Jura limestone was formed from sedimentation in an area of tropical lagoons some 140 to 220 million years ago. The result of this process is one of the defining features of the stone as we find a wide variety of fossilized creatures including ammonites and belemnites among other fossils making each piece of stone unique and inimitable. Today the Jura region represents one of the largest known natural stone reserves in the world and is abundantly available for future generations.
The stone has a longstanding track record as it has been quarried and used for buildings dating back to the Roman Empire, remnants of walls and towers can still be found in the Jura region today. Further proving its longevity as a building material, the Cathedral and the Willibaldsburg in Eichstätt were built using the stone, the former consecrated in 1060, the latter commissioned in 1353, both of which still stand today.

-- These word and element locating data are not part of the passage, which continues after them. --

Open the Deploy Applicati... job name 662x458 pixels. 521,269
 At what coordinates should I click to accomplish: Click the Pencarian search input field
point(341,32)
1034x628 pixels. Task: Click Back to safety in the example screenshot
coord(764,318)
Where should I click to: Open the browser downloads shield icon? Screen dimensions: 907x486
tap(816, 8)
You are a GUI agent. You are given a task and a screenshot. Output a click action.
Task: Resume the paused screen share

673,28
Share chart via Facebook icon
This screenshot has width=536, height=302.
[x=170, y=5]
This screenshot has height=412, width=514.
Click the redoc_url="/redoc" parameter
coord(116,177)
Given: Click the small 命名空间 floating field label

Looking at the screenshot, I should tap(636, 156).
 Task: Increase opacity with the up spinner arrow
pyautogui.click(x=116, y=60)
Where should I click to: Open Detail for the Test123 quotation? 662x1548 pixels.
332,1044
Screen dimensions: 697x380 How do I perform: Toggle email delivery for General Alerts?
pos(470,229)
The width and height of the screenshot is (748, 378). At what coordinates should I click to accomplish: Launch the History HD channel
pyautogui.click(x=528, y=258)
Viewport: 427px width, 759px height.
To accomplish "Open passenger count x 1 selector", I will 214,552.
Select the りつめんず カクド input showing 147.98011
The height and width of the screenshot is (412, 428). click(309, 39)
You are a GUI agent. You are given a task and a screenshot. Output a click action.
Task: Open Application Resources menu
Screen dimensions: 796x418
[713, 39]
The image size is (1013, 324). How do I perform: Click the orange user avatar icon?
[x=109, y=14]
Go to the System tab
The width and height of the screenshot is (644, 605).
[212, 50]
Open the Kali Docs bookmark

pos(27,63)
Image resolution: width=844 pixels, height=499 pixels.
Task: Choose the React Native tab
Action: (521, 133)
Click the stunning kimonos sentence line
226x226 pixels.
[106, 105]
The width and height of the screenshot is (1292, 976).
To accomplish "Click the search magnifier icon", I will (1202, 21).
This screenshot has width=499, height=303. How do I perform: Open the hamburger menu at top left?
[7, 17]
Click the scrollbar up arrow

The high-density, class III limestone is quarried in layers or benches with each bench having its own distinct characteristics and suitabilities. Depending on the bench selection Jura limestone can be used for virtually any application, from flooring for high-foot traffic areas for shopping malls, airports and office buildings to high-rise facades, certain selections are also suitable for exterior paving and garden and landscaping products in freeze-thaw conditions. The stone is available in beige, gray and mixed color and depending on the finish and selection of the stone a wide range of color shades and visual appearances are achievable. Specific benches also exhibit more pre-historic fossils where the history of the stone can be seen than others that appear calmer. Typically cut along the grain (with the bedding), certain layers of Jura limestone can also be cut against the grain (bedding) giving it directional character similar to travertine.
Jura limestone comes in various shades of beige and grey and is suitable for any application.